_Extrait de page_
╔══

La Turquie n’a aucun plan de solution ni de paix en Syrie, estime la porte-parole du HDP Ebru Günay qui exhorte Ankara à se retirer du territoire syrien.
Ebru Günay, porte-parole du Parti démocratique des Peuples (HDP), a tenu jeudi une conférence de presse à Diyarbakir, où elle a notamment abordé la poursuite des attaques de la Turquie contre le nord de la Syrie et les spéculations sur un rapprochement entre le président turc Tayyip Erdogan et son homologue syrien, Bachar al-Assad. Nous partageons ici des extraits de son discours.
« Les attaques de la Turquie contre le nord de la Syrie se poursuivent; et nous suivons de très près les évolutions en Syrie. Pour la première fois depuis 2011, le gouvernement turc, qui n’a cessé de soutenir et même d’alimenter la guerre en Syrie, parle de pourparlers et de dialogue avec Assad.
Notre parti est bien sûr favorable à la résolution de tous les problèmes par le dialogue et la négociation. Cependant, nous savons pertinemment que l’objectif du gouvernement n’est pas vraiment la négociation et le dialogue. Sans parler des motifs de cette proposition de dialogue, le recours à Assad en tant qu’interlocuteur à ce stade signifie que le palais [la présidence turque] et ses mercenaires ont perdu la guerre en Syrie.
En d’autres termes, le film d’horreur/d’aventure tourné depuis le palais, intitulé «Le renversement d’Assad », s’achève en une comédie absurde. Dans le processus qui a commencé par la promesse [d’Erdogan] d’aller « bientôt prier dans la mosquée des Omeyyades de Damas », et qui s’est poursuivi par des opérations militaires médiatisées et soutenues par l’opposition intrinsèque au système, destinées à renforcer le gouvernement, en particulier avant chaque échéance électorale, la Turquie se retrouve aujourd’hui avec des millions de réfugiés.

╚══

_Lignes de données_

╔══

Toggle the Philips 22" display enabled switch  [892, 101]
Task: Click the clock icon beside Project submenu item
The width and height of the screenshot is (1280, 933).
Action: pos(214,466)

╚══
╔══

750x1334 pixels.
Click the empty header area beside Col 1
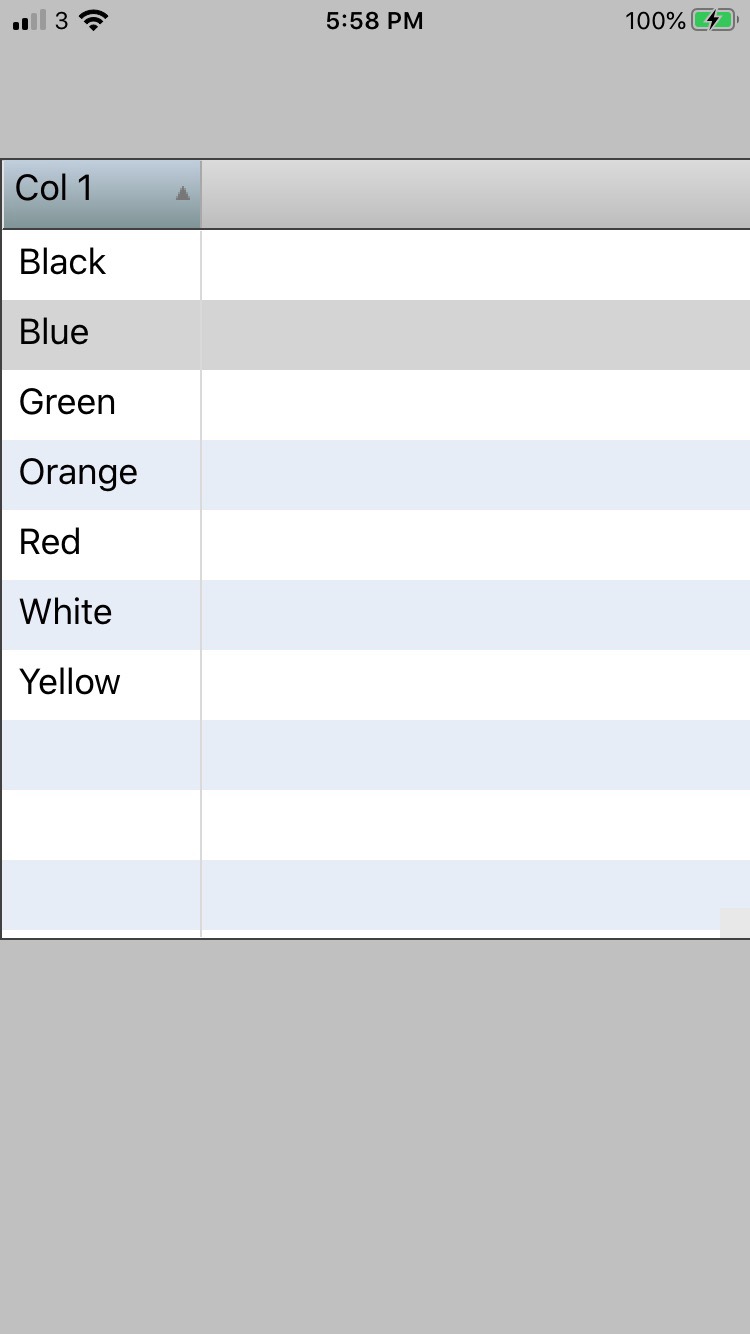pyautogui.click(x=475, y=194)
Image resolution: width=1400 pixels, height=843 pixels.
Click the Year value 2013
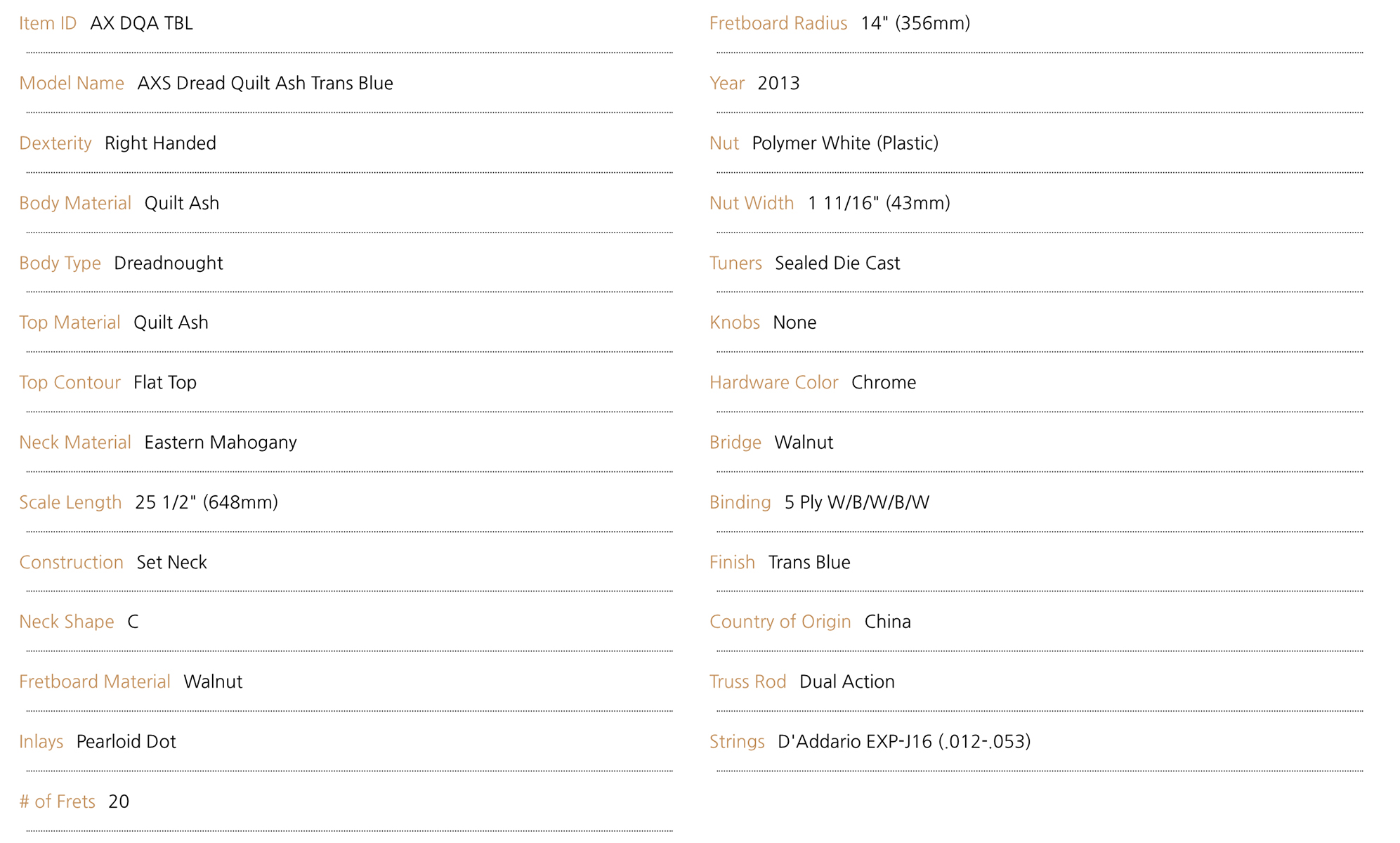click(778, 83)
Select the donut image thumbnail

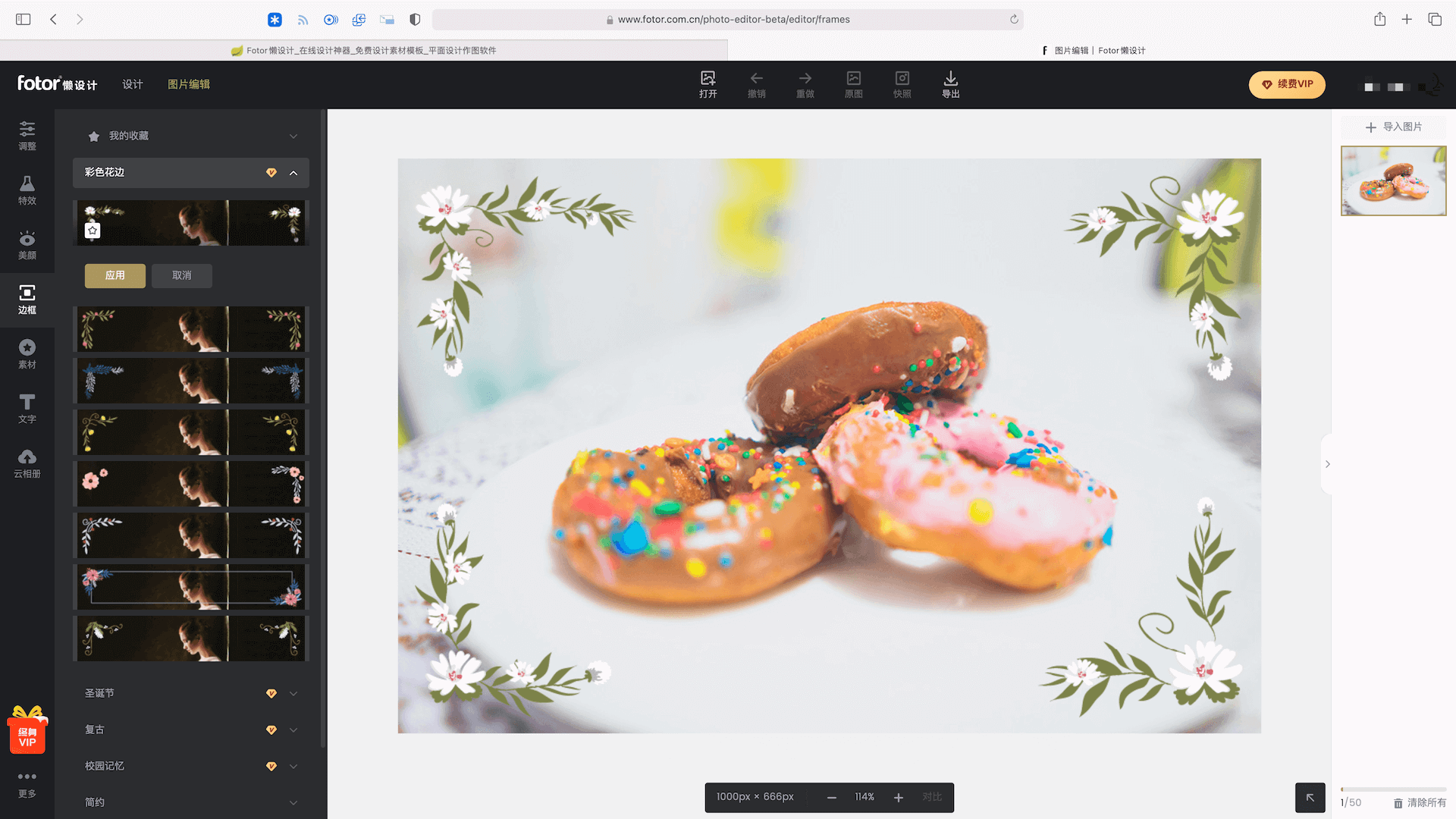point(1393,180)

╚══

_Consignes_
1. Indiquez, s'il vous plaît, si chacune des affirmations suivantes concorde avec l'extrait de page, par oui ou par non, en citant à l'identique les mots de l'extrait qui tranchent : (a) la conférence de presse s'est tenue à Diyarbakir ; (b) le HDP refuse de régler les problèmes par le dialogue ; (c) selon la porte-parole, le gouvernement turc parle de pourparlers avec Assad pour la première fois depuis 2011.
2. Renvoyez à l'identique le passage de l'extrait de page qui s'ouvre sur les mots contenant "En d’autres termes, le" et se termine par "millions de réfugiés.".

_En réponse_
1.
(a) Oui : « a tenu jeudi une conférence de presse à Diyarbakir »
(b) Non : « Notre parti est bien sûr favorable à la résolution de tous les problèmes par le dialogue et la négociation. »
(c) Oui : « Pour la première fois depuis 2011, le gouvernement turc, qui n’a cessé de soutenir et même d’alimenter la guerre en Syrie, parle de pourparlers et de dialogue avec Assad. »

2.
En d’autres termes, le film d’horreur/d’aventure tourné depuis le palais, intitulé «Le renversement d’Assad », s’achève en une comédie absurde. Dans le processus qui a commencé par la promesse [d’Erdogan] d’aller « bientôt prier dans la mosquée des Omeyyades de Damas », et qui s’est poursuivi par des opérations militaires médiatisées et soutenues par l’opposition intrinsèque au système, destinées à renforcer le gouvernement, en particulier avant chaque échéance électorale, la Turquie se retrouve aujourd’hui avec des millions de réfugiés.